The Mirror World is directly accessible, twenty-four hours a day, to the population that it tracks. You can parachute in your own software agents. They look out for your interests, or gather data that you need, or let you know when something significant seems to be going on. You consult the Mirror World like an encyclopedia when you need information; you read it like a dashboard when you need a fast take on current status (p.6).
When I first read Mirror Worlds sixteen years ago, this seemed like science fiction, a beautiful dream. Now it seems like business as usual. Using my GPS-enabled phone and Google Maps mobile I'm able to see an aerial view of my position and route. I like to walk whenever I can, and often study radar imagery to look for gaps in rain or snowfall. If I'm stuck on the highway, I can use the phone to look ahead through a series of traffic cameras. Google has recently upped the ante by adding an incredible amount of data to Google Earth and by rolling out their new Street View for select cities. It's become natural to treat the internet as, in William J. Mitchell's colorful phrase, "a worldwide, time-zone-spanning optic nerve with electronic eyeballs at its endpoints" (City of Bits, 31).

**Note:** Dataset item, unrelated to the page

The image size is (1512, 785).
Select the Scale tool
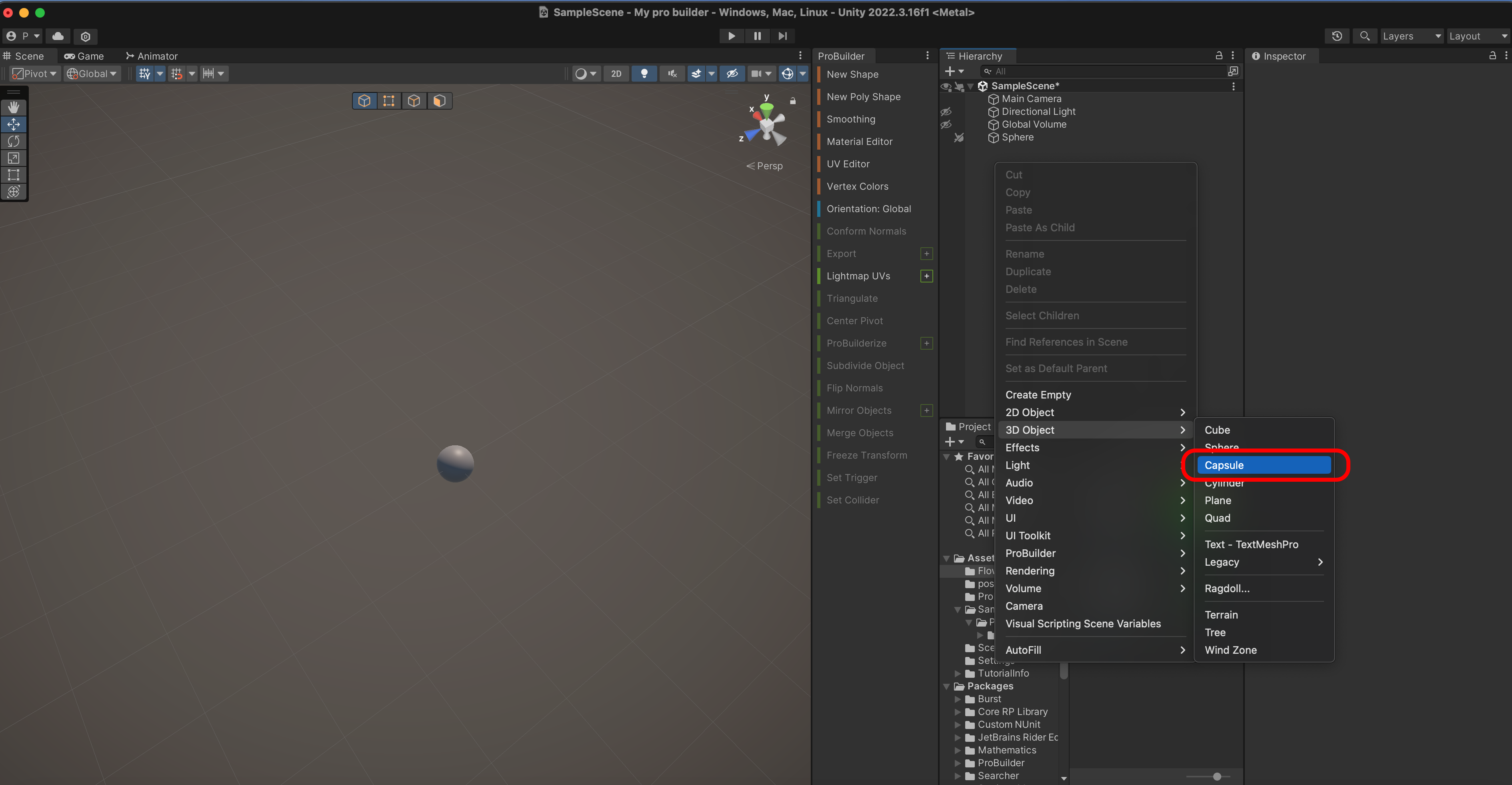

The widespread digitization of historical sources raises the question of what kinds of top-level views we can have into the past. Obviously it's possible to visit an archive in real life or in Second Life, and easy to imagine locating the archive in Google Earth. It is also possible to geocode sources, link each to the places to which it relates or refers. Some of this will be done manually and accurately, some automatically with a lower degree of accuracy. Augmenting places with sources, however, raises new questions about selectivity. Without some way of filtering or making sense of these place-based records, what we'll end up with at best will be an overview, and not topsight.